● **Source document**

- - -

Michael Egan III said in court documents filed previously in Honolulu that his motion to dismiss “has little to do with the strength of [Singer’s] defense, but rather, it is a consequence of the current circumstances regarding my case, my lack of legal counsel, and my inability to proceed in this matter acting on my own behalf.” His former attorney, Jeff Herman, asked to be removed from the case in May, saying their relationship had deteriorated.

Egan sued Singer in April, claiming that in 1999, when he was 17, the filmmaker gave him alcohol and drugs, and sexually assaulted him at estates in Hawaii and California. Singer denied the accusations. The plaintiff, now 31, quickly followed with lawsuits against former Disney executive David Neuman, former television executive Garth Ancier and Broadway producer Gary Goddard, only to drop them last month.

The lawsuits were permitted under a 2012 Hawaii law that amended the state’s statute of limitations for child sexual abuse civil cases, opening a two-year window to file complaints involving incidents that occurred many years earlier. That opportunity ended in late April.

- - -

[Stored records]

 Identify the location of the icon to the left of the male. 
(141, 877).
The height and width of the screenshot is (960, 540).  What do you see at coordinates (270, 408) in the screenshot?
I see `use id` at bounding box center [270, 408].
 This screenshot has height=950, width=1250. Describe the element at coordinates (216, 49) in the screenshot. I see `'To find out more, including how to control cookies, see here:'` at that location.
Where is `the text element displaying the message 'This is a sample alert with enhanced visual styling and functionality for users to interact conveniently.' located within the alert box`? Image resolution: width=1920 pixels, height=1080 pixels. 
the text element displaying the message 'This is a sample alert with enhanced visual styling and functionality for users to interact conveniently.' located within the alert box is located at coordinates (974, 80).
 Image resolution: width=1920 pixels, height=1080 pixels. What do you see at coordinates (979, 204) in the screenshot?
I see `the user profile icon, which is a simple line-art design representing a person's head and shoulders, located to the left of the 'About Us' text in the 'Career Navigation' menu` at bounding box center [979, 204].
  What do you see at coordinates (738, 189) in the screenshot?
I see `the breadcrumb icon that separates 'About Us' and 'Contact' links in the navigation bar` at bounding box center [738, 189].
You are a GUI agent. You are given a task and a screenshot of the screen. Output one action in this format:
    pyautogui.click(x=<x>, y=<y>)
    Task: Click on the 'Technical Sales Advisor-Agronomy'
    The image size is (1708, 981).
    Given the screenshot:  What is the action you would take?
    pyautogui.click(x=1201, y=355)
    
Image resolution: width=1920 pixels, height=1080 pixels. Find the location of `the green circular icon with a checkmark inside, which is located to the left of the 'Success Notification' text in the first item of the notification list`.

- - -

● **Tasks**
• A. In the news excerpt, what reason did Jeff Herman give for asking to be removed from the case?
• B. Switch "screenshot" to "screen capture" in the stretch of the records from the line that contains "You are a GUI" through the end of the records, and write out that stretch with nothing else changed.
The news excerpt and the records have no connection to each other.

● **Answers for the tasks**
• A. He said their relationship had deteriorated.

• B.
You are a GUI agent. You are given a task and a screen capture of the screen. Output one action in this format:
    pyautogui.click(x=<x>, y=<y>)
    Task: Click on the 'Technical Sales Advisor-Agronomy'
    The image size is (1708, 981).
    Given the screen capture:  What is the action you would take?
    pyautogui.click(x=1201, y=355)
    
Image resolution: width=1920 pixels, height=1080 pixels. Find the location of `the green circular icon with a checkmark inside, which is located to the left of the 'Success Notification' text in the first item of the notification list`.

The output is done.